Ciężarna 30-latka wracała z pracy komunikacją miejską, poprosiła jednego z pasażerów, aby zabrał rękę z wolnego miejsca, ponieważ chce usiąść.
Reakcja mężczyzny szokuje, podobnie zresztą, jak... zachowanie pasażerki w ciąży i świadków zdarzenia.
Czy kobieta w widocznej ciąży naprawdę jest przezroczysta?
Niewidzialna ciąża w autobusie
"Gdybym cały dzień siedziała z nogami do góry, to bym nie oczekiwała specjalnego traktowania. Ale w ósmym miesiąc ciąży, po całym dniu na nogach, naprawdę kiedy wchodzę do autobusu, jedyne, o czym marzę, to usiąść" - zaczyna swój list Karolina.
Kobieta przyznaje, że jej brzuch jest dość pokaźny i zwykle, nim zdąży pomyśleć - siedzi, bo ktoś ustępuje jej miejsca. Jednak tuż przed świętami spotkała ją nieprzyjemna sytuacja.
"W tym okresie zawsze w sklepie jest większy ruch, bo wszyscy budzą się, że potrzebują dekoracji. Weszłam do autobusu i nagle wszyscy siedzący wlepili wzrok w okna. Szybko jednak zobaczyłam wolne miejsce, do którego podeszłam" - pisze przyszła mama.
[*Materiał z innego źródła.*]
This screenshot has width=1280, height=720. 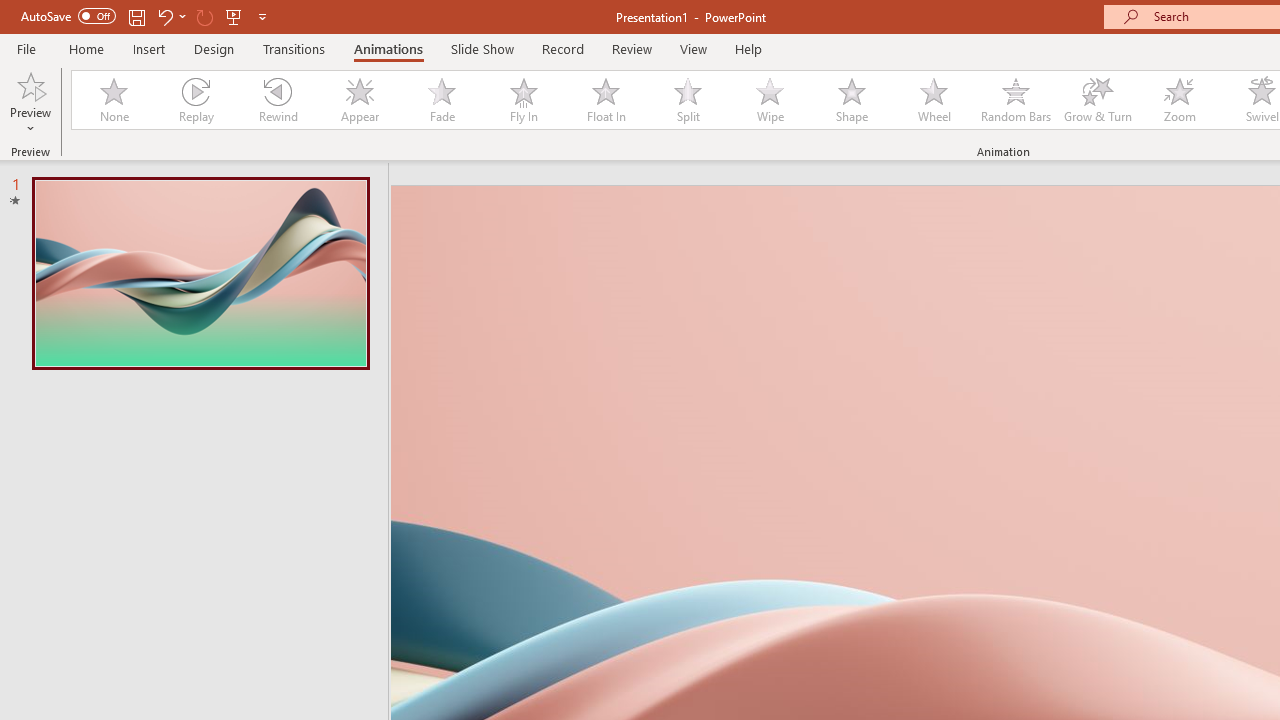 What do you see at coordinates (852, 100) in the screenshot?
I see `'Shape'` at bounding box center [852, 100].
Mężczyzna siedzący przy oknie na drugim siedzeniu trzymał rękę. "Zapytałam go, czy to miejsce jest wolne. Spojrzał na mnie z taką pogardą, że aż przeszył mnie dreszcz. Przez zęby wysyczał: chyba widać, że zajęte. Odpowiedziałam, że jeśli nie ma oddzielnego biletu dla swojej ręki, to proszę, żeby ją zabrał, bo chcę usiąść. Dowiedziałam się, że jak jestem taka zmęczona, to mogę z tym brzuchem siedzieć w domu" - czytamy.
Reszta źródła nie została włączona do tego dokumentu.